The artwork, which was funded by a grant from the Office of the IU Bicentennial, is the result of a unique partnership between IU Southeast and The Stained Glass Gallery of New Albany.
The partnership began simply enough when Donna Stallard, professor of fine art, ventured into the shop to find some art glass. She had been awarded the grant, and now needed the supplies to make the window, and remembered the business from its former location in Clarksville.
She was disappointed to learn that the gallery no longer sold art glass, but excited to discover artistic soul-mates in Donna Baldacci and Kirk Richmond, co-owners of the gallery, who offered to collaborate with Stallard on the project.
One thing led to another. At Donna Baldacci’s suggestion, Stallard simplified her concept to a more manageable size and scope, and asked three students to join her–three she knew she could count on to see it through: Katrina Dennis, Alyssa Paro and Lynn Quire. (In the end, Quire had to withdraw due to focus on her own small business.)

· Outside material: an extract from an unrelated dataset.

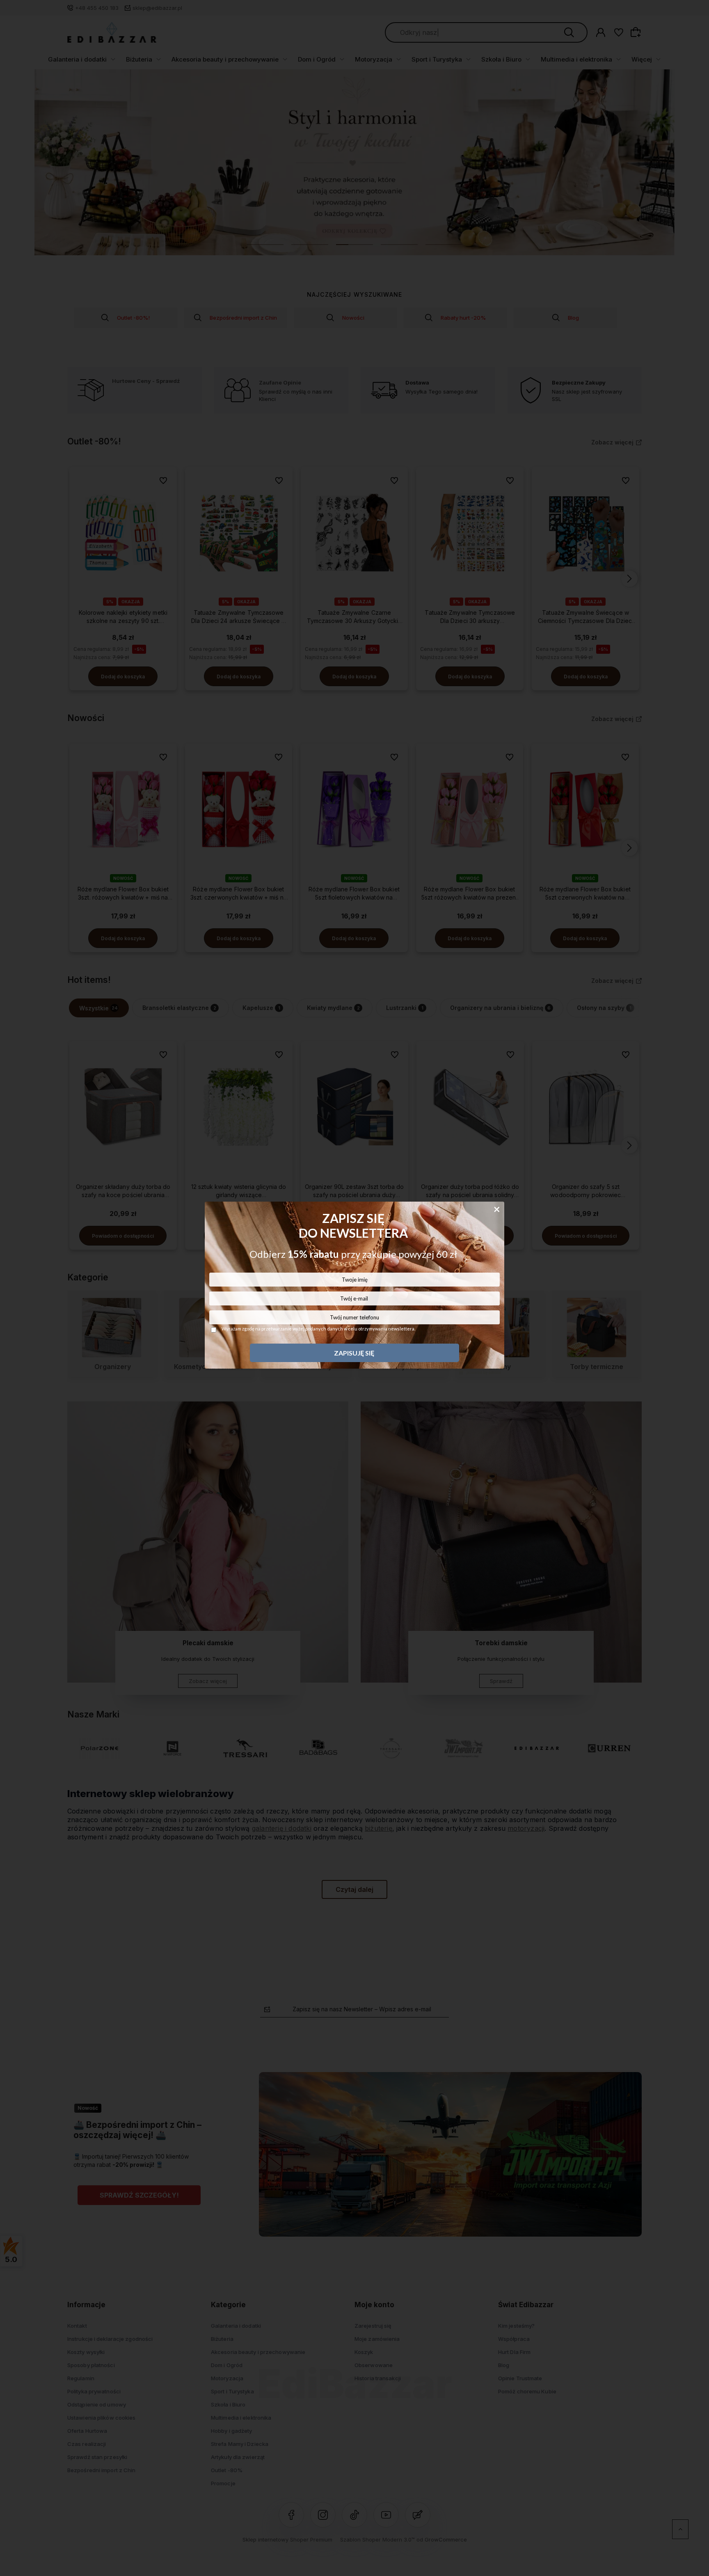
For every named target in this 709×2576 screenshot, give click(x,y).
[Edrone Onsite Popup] (354, 1288)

The Stained Glass Gallery is one of a dwindling number of traditional stained glass restoration studios in America. Now located in a former church, the studio specializes in large scale liturgical, commercial and residential design and fabrication, with a strong track record in restoring historically significant art glass panels for religious and public spaces as well as private residences. For this project, the owners donated their time and expertise as mentors, along with the support of their apprentice, Jude Martinez.
“Donna and Kirk did this out of graciousness and passion for the craft,” Stallard said. “Words can’t describe my gratitude.”
It takes decades to become proficient in art glass fabrication–Stallard and her students had mere weeks to execute the geometric sunburst with the “IU” logo at the center and a variety of shapes radiating outward.
Stained glass is a unique medium on many levels. It is a rigid substance whose final effect is extremely variable.
“In painting, if you want a magenta flower, you paint it magenta,” Baldacci said. “But in our world, you have to consider the light source in order to decide how to achieve that color, depending on conditions like how the light is going to behave in different seasons, at different times of day, which direction the window is facing.”
That means having a good concept and selecting the right glass.
“You have to develop the skill set of understanding what that window is going to look like when it’s off your bench,” Baldacci said. “And if you make a mistake, it’s very difficult to undo.”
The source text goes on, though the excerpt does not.